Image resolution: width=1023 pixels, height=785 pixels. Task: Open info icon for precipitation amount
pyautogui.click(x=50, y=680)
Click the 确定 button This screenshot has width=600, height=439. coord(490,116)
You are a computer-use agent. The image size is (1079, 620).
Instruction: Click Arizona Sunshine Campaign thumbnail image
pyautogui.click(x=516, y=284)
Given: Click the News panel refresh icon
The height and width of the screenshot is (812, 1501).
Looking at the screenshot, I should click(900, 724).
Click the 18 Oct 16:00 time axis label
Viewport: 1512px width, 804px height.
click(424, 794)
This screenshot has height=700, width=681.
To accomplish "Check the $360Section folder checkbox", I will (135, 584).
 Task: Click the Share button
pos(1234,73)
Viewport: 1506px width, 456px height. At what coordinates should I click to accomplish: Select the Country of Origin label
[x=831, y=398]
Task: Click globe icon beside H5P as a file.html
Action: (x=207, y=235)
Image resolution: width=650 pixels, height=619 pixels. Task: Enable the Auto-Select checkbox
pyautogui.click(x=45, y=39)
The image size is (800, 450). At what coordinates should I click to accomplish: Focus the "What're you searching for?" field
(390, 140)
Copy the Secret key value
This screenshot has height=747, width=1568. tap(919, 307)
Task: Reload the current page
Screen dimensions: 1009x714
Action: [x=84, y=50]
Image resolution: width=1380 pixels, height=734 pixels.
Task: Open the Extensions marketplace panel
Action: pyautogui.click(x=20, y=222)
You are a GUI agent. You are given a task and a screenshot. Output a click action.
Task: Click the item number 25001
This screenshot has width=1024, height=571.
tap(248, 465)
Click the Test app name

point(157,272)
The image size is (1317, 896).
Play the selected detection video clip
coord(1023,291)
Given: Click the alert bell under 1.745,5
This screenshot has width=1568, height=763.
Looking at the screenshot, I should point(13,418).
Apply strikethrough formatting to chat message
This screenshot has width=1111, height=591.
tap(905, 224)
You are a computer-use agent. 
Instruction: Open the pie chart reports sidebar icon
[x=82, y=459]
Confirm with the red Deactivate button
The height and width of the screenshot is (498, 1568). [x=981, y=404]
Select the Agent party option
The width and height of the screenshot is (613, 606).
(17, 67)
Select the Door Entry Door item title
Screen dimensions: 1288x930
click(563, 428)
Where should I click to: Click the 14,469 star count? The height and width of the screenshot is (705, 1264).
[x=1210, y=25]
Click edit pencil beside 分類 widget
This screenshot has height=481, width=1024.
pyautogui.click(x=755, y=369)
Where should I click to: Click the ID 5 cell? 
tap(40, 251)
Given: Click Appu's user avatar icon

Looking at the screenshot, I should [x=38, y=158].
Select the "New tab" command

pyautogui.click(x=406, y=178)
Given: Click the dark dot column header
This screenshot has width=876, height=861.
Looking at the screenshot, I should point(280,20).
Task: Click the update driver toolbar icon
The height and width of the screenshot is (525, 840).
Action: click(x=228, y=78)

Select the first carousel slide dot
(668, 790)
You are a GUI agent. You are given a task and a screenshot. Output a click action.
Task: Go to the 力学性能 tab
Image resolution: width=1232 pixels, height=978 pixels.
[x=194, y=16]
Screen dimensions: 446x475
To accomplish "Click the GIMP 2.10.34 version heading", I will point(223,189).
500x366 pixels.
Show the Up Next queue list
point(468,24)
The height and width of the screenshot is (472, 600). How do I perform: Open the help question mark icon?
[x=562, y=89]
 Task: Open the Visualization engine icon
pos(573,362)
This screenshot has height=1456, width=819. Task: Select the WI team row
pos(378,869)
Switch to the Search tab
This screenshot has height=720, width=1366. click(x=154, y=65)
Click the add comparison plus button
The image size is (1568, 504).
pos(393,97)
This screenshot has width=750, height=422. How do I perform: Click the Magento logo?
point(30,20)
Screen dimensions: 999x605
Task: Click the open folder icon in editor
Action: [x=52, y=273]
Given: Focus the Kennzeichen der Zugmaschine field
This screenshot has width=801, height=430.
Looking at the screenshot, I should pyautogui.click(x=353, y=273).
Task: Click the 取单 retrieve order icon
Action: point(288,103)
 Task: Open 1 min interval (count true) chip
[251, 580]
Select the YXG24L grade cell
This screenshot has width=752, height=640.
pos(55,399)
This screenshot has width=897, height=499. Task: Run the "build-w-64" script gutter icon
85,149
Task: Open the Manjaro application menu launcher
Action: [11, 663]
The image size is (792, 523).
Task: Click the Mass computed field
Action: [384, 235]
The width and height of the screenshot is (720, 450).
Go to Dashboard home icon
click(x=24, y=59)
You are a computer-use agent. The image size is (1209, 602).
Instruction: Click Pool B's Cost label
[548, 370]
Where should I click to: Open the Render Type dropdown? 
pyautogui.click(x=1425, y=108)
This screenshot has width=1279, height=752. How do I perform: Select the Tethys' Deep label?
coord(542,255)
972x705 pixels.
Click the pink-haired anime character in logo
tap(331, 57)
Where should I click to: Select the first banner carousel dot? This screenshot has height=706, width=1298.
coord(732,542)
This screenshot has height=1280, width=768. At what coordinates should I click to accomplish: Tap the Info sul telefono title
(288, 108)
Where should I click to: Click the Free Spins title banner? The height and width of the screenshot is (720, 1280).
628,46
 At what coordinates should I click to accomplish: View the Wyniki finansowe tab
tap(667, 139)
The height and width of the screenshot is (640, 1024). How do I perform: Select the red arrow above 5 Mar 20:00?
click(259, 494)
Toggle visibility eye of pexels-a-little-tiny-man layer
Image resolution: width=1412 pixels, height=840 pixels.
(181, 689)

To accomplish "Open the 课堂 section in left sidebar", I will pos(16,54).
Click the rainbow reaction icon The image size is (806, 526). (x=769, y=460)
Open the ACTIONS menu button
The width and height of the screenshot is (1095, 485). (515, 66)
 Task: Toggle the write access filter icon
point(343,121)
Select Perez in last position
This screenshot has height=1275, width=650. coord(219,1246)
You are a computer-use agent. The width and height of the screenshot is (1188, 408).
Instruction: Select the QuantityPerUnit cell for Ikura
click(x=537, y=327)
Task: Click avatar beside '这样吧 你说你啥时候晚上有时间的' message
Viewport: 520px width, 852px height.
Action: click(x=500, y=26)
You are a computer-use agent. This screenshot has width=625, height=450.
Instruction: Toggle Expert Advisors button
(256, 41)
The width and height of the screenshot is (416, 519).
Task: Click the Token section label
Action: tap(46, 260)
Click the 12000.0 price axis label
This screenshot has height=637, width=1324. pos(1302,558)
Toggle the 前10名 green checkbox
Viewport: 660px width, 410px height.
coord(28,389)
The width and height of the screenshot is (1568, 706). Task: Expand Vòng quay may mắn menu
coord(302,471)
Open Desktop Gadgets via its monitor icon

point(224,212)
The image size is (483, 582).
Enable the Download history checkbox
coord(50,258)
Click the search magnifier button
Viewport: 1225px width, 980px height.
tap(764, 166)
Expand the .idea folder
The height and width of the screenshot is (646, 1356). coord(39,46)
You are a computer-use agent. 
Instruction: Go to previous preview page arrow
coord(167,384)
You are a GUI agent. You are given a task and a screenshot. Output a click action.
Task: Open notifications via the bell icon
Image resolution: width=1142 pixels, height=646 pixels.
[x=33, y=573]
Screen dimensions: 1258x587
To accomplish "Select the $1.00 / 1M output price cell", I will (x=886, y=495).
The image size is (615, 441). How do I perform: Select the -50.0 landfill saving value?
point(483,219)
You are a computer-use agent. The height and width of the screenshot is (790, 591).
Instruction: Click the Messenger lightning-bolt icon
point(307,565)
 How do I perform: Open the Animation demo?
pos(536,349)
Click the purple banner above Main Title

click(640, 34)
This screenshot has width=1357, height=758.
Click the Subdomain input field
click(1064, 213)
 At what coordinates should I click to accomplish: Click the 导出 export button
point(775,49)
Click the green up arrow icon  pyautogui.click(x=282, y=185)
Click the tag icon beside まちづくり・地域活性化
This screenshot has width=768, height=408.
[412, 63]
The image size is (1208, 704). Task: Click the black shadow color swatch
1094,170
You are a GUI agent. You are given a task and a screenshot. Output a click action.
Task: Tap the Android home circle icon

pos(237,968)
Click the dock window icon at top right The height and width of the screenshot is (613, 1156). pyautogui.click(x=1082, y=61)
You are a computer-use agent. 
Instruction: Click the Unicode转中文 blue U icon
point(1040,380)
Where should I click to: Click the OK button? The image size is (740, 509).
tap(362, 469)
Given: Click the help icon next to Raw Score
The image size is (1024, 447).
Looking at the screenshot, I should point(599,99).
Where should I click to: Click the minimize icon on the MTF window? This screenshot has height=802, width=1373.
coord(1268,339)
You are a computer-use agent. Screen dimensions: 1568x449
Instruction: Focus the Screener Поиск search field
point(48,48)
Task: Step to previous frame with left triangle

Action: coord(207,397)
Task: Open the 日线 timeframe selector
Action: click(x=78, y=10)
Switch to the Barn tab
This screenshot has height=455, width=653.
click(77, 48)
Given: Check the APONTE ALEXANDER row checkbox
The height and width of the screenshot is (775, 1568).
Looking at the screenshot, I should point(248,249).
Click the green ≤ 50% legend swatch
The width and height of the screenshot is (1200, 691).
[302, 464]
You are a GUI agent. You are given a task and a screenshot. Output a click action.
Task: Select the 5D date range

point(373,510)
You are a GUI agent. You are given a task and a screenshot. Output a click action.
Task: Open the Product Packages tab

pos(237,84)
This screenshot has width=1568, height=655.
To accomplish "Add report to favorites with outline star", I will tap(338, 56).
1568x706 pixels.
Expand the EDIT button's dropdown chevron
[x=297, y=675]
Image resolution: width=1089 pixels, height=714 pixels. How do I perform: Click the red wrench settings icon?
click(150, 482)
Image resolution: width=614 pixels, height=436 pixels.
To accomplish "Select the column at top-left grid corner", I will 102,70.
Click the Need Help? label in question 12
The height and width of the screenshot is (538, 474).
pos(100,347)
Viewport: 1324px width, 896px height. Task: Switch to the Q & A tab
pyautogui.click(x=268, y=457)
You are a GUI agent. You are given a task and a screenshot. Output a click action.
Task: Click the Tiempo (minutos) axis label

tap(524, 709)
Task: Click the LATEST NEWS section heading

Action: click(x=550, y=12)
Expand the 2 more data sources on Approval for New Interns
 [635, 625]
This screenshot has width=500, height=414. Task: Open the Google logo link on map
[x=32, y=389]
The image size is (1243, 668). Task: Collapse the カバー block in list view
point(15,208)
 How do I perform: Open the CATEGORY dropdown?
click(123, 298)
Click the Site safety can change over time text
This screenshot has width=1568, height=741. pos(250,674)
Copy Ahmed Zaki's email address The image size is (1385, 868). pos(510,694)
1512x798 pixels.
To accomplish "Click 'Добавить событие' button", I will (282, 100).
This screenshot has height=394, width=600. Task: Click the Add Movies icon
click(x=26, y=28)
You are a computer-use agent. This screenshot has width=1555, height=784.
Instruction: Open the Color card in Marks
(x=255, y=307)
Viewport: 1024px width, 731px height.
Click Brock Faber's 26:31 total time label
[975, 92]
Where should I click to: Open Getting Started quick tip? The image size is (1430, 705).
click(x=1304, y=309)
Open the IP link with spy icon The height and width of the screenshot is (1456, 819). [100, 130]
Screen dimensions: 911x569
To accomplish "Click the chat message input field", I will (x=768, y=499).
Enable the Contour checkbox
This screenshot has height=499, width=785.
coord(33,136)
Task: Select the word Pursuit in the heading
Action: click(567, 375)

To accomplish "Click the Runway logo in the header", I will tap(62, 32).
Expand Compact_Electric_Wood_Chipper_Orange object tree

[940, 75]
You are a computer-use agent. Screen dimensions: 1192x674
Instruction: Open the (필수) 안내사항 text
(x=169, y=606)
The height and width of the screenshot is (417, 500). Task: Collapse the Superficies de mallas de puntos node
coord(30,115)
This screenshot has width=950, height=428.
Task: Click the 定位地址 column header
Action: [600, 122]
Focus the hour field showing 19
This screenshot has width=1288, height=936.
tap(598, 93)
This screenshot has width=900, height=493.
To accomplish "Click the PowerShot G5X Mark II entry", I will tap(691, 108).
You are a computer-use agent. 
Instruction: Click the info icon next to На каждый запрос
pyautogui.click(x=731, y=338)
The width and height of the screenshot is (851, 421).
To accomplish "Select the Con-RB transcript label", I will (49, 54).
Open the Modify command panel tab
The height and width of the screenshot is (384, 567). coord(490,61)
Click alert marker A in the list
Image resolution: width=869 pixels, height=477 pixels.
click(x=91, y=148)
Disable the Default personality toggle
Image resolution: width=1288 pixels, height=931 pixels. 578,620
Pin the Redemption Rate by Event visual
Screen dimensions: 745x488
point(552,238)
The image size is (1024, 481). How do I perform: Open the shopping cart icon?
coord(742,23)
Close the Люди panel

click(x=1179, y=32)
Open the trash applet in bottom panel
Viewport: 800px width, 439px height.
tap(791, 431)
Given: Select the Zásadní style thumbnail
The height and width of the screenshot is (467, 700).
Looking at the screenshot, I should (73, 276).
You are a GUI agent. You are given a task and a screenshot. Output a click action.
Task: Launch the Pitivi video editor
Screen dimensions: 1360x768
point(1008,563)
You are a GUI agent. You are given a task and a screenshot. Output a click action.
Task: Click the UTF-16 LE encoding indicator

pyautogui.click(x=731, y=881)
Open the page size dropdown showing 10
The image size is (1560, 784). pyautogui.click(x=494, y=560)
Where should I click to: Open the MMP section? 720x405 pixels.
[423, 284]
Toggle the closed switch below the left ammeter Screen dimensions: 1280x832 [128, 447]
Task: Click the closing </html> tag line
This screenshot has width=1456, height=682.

:::

▶ **What the task asks**
What lines in the entries contain "bell"? Report each one by copying it.

▶ **Solution to the problem**
Given: Click the alert bell under 1.745,5
Task: Open notifications via the bell icon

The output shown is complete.